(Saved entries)
- Opening Delimiter -
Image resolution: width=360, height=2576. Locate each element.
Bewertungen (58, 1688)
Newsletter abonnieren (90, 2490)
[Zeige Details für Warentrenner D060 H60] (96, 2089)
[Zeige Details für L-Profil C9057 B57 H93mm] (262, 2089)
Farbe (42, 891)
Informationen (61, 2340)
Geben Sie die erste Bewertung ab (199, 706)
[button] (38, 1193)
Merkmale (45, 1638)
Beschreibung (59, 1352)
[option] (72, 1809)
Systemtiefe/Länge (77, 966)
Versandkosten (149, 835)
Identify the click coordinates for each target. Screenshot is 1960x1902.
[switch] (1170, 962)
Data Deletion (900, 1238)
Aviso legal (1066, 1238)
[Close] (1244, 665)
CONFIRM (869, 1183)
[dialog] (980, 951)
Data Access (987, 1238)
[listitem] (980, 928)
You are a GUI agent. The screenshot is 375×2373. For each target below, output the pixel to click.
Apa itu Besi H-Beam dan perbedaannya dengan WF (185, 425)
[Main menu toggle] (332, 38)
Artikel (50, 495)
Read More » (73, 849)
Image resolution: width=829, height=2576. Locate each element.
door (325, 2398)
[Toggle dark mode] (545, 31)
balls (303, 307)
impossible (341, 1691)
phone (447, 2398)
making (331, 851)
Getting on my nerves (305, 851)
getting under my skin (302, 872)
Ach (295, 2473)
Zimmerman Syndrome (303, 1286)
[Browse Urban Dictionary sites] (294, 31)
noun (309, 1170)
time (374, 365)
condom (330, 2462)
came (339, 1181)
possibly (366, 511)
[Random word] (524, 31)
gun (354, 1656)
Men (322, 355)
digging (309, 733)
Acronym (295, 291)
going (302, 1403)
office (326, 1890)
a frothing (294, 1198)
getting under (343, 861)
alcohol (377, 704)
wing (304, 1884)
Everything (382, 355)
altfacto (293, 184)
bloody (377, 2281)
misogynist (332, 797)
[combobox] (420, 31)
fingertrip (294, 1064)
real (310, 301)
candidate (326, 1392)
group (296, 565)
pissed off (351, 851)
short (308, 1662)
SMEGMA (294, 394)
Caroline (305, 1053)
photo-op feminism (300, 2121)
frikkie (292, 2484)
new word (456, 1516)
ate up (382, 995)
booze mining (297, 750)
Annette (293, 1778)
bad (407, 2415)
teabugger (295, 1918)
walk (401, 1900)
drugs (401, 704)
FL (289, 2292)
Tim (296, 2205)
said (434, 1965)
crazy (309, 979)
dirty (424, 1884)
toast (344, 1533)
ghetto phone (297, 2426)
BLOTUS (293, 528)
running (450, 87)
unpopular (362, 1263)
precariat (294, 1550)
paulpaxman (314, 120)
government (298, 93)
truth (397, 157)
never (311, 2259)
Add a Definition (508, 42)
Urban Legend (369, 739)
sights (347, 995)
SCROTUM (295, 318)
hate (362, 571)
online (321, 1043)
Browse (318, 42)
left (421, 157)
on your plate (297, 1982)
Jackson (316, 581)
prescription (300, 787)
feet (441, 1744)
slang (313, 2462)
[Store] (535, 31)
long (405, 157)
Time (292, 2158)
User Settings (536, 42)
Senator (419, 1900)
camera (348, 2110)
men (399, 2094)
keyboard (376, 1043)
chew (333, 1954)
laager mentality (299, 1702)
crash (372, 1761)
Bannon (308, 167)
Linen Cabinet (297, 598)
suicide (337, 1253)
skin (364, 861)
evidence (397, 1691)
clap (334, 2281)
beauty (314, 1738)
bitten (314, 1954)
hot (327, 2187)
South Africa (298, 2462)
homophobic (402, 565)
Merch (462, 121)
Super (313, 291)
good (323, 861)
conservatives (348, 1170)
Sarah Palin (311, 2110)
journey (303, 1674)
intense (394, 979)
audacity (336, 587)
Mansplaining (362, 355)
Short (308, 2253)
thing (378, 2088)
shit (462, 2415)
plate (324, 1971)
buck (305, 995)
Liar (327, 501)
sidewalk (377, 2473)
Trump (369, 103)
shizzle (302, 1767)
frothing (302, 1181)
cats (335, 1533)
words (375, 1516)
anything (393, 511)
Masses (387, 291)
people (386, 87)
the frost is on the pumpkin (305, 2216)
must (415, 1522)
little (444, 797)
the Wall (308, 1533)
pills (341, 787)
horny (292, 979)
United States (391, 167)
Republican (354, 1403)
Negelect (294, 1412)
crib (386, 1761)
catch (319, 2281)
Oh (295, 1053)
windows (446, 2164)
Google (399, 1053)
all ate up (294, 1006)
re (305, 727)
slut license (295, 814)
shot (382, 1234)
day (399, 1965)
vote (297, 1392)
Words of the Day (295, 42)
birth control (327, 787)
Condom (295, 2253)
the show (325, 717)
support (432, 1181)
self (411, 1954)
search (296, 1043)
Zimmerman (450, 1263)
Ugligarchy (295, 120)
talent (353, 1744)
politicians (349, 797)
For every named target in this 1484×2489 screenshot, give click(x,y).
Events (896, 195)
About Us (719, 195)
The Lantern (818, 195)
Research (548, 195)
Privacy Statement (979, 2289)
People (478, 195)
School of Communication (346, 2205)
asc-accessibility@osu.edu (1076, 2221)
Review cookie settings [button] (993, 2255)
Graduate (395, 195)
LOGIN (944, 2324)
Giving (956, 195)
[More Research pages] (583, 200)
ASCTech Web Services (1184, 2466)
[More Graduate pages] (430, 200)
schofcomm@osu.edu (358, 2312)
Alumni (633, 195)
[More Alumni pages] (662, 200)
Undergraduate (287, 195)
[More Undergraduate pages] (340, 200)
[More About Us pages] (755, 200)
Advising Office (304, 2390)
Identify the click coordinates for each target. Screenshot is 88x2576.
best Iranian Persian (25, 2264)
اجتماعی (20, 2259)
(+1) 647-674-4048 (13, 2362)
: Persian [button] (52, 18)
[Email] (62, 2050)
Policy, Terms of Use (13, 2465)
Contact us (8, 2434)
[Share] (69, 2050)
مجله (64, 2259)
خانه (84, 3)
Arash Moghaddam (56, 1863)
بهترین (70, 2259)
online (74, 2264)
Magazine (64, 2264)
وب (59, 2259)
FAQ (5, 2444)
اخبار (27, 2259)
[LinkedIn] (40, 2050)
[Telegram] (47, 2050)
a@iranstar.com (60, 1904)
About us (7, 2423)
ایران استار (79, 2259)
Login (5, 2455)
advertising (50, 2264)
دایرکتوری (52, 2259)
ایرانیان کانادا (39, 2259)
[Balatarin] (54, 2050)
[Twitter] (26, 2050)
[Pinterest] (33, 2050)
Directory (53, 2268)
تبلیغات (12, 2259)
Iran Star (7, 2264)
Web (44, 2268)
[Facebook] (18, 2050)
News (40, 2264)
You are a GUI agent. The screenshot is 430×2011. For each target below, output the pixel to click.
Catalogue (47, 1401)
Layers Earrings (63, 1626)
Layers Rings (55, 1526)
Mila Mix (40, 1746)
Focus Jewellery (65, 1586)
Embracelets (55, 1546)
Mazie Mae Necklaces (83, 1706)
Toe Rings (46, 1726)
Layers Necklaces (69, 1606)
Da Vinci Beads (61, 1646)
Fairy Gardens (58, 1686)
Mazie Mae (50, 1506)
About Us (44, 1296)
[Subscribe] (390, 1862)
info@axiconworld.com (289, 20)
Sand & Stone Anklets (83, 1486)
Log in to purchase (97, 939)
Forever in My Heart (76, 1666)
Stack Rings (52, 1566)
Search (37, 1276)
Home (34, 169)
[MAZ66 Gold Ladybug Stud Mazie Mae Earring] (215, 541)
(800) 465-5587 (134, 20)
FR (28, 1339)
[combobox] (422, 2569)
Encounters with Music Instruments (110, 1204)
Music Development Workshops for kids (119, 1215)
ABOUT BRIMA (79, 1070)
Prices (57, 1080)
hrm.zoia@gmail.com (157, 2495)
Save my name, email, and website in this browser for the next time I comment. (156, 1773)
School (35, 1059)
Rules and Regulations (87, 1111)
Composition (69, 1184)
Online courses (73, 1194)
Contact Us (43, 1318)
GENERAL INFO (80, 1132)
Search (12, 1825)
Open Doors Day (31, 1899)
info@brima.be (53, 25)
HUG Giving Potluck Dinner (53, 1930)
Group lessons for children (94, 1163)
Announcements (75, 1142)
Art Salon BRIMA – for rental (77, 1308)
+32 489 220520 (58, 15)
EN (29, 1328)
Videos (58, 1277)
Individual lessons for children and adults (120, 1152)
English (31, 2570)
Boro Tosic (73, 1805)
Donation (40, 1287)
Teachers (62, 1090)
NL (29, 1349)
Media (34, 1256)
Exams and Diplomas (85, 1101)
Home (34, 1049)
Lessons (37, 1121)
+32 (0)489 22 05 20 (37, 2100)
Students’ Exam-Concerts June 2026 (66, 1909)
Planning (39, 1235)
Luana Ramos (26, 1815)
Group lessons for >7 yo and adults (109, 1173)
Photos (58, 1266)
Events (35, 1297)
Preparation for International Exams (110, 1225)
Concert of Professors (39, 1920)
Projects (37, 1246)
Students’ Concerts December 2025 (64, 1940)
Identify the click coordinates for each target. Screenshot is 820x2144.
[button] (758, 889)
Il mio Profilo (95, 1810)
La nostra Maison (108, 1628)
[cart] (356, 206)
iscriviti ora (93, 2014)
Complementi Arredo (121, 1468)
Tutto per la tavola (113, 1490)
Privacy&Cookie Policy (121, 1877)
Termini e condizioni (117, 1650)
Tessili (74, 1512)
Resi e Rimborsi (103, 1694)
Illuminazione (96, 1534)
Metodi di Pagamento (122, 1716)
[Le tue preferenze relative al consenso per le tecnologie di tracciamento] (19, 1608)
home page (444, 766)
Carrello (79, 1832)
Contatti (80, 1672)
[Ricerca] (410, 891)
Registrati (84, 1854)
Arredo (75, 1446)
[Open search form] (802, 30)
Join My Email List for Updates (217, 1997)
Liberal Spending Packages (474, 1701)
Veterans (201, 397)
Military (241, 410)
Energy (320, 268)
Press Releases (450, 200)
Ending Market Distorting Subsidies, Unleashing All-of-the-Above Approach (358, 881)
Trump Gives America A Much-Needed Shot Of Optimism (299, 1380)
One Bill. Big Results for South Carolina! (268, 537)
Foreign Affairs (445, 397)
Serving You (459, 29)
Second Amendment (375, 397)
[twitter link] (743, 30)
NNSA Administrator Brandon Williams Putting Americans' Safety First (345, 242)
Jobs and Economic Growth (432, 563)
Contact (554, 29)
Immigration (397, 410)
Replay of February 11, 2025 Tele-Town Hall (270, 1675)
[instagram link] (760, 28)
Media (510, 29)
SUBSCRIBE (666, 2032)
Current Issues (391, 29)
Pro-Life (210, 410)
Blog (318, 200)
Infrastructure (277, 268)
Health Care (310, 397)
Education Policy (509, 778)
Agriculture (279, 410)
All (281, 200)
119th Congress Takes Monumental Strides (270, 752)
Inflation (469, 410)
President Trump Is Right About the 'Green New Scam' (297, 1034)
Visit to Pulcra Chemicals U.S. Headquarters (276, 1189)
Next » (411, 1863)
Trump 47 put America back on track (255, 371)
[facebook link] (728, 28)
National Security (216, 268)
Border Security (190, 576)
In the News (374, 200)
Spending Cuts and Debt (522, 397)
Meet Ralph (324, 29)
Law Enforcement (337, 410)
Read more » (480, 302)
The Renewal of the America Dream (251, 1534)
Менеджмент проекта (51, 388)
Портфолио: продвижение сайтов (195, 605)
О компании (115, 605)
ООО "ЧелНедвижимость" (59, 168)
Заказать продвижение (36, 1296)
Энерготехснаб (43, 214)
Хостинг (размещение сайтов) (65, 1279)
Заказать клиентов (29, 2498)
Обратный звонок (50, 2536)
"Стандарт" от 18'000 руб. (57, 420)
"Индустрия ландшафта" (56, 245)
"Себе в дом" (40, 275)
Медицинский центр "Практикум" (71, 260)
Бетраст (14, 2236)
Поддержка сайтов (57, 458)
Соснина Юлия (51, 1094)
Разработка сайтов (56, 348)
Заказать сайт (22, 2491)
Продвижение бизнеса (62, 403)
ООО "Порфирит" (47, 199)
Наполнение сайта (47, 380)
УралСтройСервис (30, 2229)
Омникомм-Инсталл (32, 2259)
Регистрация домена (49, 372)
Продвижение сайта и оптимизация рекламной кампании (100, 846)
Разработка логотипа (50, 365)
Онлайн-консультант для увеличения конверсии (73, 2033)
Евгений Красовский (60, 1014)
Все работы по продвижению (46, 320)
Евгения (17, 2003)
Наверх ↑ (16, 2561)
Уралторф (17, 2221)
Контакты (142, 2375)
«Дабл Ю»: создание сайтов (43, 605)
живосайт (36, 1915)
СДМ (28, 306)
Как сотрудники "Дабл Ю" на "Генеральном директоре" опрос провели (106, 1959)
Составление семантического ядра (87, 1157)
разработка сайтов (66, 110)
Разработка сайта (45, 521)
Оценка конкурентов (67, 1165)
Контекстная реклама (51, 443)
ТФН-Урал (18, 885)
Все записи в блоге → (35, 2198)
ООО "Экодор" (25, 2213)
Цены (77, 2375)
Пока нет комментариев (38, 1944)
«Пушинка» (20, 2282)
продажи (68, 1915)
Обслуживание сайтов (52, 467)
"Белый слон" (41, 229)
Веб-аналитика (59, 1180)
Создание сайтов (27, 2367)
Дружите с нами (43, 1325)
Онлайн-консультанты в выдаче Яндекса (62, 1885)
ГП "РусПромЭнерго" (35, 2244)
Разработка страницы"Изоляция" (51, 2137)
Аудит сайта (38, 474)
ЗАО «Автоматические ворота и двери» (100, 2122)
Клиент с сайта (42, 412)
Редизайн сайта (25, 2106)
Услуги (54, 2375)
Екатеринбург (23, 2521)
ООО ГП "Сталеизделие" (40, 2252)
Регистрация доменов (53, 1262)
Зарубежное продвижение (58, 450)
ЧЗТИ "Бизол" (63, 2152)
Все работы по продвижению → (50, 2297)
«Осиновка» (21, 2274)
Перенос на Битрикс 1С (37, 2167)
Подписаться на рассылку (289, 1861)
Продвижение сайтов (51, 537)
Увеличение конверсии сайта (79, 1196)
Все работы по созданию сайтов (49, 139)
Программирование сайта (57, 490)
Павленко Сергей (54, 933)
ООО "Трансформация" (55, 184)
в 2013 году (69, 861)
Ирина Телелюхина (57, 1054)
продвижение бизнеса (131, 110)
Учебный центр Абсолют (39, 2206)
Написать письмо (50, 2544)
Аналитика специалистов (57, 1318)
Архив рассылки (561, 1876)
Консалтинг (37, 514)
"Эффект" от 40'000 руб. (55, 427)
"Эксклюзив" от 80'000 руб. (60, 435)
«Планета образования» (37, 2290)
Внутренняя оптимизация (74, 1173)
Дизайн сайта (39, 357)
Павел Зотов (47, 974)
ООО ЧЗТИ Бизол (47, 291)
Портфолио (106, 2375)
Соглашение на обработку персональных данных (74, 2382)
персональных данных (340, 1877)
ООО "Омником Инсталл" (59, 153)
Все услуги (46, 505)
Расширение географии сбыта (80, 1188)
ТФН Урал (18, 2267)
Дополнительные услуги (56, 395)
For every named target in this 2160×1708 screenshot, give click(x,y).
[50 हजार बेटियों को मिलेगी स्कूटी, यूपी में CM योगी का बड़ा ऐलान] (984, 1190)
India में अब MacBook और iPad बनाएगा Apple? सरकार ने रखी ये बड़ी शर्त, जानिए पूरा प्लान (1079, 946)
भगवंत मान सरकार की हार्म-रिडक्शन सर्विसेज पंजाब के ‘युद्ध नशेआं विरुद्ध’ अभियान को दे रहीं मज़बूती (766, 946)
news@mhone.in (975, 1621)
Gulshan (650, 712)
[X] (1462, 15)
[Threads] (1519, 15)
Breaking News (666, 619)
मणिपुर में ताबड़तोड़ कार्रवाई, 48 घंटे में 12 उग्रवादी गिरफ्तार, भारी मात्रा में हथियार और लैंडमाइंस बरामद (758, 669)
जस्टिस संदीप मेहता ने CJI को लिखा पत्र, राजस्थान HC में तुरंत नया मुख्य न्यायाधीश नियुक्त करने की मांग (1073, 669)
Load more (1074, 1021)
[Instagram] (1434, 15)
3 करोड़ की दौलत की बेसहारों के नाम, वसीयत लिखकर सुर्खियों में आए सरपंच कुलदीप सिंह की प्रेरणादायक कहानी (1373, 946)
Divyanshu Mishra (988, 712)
- Closing Delimiter -
INSTRUCTIONS TO FOLLOW »
All that should be written out is the stretch of lines above between the one holding "Luana Ramos (26, 1815)" and the one holding "Trump Gives America", inclusive, exactly as given.

EXERCISE ANSWER »
Luana Ramos (26, 1815)
Group lessons for >7 yo and adults (109, 1173)
Photos (58, 1266)
Events (35, 1297)
Preparation for International Exams (110, 1225)
Concert of Professors (39, 1920)
Projects (37, 1246)
Students’ Concerts December 2025 (64, 1940)
Identify the click coordinates for each target. Screenshot is 820x2144.
[button] (758, 889)
Il mio Profilo (95, 1810)
La nostra Maison (108, 1628)
[cart] (356, 206)
iscriviti ora (93, 2014)
Complementi Arredo (121, 1468)
Tutto per la tavola (113, 1490)
Privacy&Cookie Policy (121, 1877)
Termini e condizioni (117, 1650)
Tessili (74, 1512)
Resi e Rimborsi (103, 1694)
Illuminazione (96, 1534)
Metodi di Pagamento (122, 1716)
[Le tue preferenze relative al consenso per le tecnologie di tracciamento] (19, 1608)
home page (444, 766)
Carrello (79, 1832)
Contatti (80, 1672)
[Ricerca] (410, 891)
Registrati (84, 1854)
Arredo (75, 1446)
[Open search form] (802, 30)
Join My Email List for Updates (217, 1997)
Liberal Spending Packages (474, 1701)
Veterans (201, 397)
Military (241, 410)
Energy (320, 268)
Press Releases (450, 200)
Ending Market Distorting Subsidies, Unleashing All-of-the-Above Approach (358, 881)
Trump Gives America A Much-Needed Shot Of Optimism (299, 1380)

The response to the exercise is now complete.